There be dragons!

Saturday, February 6, 2010

Song of Songs

Most people when they put down the Bible or Christianity or religion seem to have failed to read the greatness of the poetry in Song of Songs. Even believers tend to gloss over it as though it were the bastard cousin - too much sensuality - not moral or fitting for polite conversation. But the elegance, the longing, the joy of the poem are remarkable. It is a sensual work, delighting in the emotions and the physical sensations of love; the taste of dates and figs; the sweetness of wine; the sounds of birds or animals; and the wonderful, overpowering joy of being alive. That is remarkable. Christianity (and Judaism) proclaim that this life is a great joy, the sensations of this life being goods themselves and not to be despised.

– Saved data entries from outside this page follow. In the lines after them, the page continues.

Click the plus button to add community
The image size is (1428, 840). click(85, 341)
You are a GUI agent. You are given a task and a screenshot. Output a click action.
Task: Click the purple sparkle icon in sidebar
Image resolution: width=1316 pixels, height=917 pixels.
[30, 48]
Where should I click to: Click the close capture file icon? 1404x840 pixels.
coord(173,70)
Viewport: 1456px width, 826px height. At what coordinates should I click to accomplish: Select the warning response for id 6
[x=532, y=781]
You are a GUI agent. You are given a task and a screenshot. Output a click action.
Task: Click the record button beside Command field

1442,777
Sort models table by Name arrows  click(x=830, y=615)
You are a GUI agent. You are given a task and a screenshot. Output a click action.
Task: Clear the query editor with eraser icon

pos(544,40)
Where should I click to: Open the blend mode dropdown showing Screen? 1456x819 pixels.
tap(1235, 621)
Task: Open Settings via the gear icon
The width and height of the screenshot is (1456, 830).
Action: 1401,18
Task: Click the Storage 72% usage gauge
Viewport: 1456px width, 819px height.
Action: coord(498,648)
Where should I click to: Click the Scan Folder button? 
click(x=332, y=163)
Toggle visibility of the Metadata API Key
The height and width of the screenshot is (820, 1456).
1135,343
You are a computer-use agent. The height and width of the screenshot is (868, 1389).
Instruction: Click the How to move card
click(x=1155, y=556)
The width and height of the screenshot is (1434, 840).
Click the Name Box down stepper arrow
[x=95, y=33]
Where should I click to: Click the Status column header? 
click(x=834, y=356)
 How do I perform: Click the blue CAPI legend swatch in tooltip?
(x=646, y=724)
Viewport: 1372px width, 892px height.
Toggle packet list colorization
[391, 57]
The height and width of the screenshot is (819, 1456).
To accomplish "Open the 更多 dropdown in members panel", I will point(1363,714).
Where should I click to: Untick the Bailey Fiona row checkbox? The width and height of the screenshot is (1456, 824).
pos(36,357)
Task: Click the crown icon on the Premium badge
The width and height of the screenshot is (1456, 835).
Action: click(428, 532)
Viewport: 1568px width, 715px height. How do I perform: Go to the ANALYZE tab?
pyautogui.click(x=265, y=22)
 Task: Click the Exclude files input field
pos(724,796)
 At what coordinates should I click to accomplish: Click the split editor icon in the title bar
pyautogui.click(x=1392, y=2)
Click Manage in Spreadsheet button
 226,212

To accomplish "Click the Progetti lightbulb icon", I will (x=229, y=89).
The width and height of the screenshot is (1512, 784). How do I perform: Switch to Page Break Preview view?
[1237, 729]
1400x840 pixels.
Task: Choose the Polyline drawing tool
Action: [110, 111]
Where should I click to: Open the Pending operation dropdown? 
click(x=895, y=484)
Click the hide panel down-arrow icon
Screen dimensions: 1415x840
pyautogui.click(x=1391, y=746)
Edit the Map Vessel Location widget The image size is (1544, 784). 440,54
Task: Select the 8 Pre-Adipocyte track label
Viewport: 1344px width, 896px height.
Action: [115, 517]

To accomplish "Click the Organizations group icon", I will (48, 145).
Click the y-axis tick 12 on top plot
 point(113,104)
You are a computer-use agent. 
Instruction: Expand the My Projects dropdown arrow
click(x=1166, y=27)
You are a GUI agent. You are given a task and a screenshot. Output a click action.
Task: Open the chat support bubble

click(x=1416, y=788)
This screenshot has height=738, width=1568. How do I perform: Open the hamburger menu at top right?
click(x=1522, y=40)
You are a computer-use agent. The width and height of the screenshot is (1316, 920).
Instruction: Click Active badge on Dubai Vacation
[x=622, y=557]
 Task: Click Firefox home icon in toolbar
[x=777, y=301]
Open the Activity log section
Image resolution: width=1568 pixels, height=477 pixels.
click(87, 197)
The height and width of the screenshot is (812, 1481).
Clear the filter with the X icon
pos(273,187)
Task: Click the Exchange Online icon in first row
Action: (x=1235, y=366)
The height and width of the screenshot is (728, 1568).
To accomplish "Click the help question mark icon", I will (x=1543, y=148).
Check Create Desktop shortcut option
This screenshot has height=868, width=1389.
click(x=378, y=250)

This poem seems to confirm that talking about a "little sister who has no breasts" or a lover who has "dove's eyes" or the thighs of the beloved as he leaps down the hill. But after creation itself what situation provides a greater sense of love and joy than human connection; the sensuality of being with the beloved - loving the details of the smoothness of their nape, the hairs on their arms - and yet the longing to be with them even when with them. I've always been moved by this passage in particular which describes the young girl searching for her beloved in the streets:

By night on my bed I sought him whom my soul loveth: I sought him, but I found him not.

I will rise now, and go about the city in the streets, and in the broad ways I will seek him whom my soul loveth: I sought him, but I found him not.

The watchmen that go about the city found me: to whom I said, Saw ye him whom my soul loveth?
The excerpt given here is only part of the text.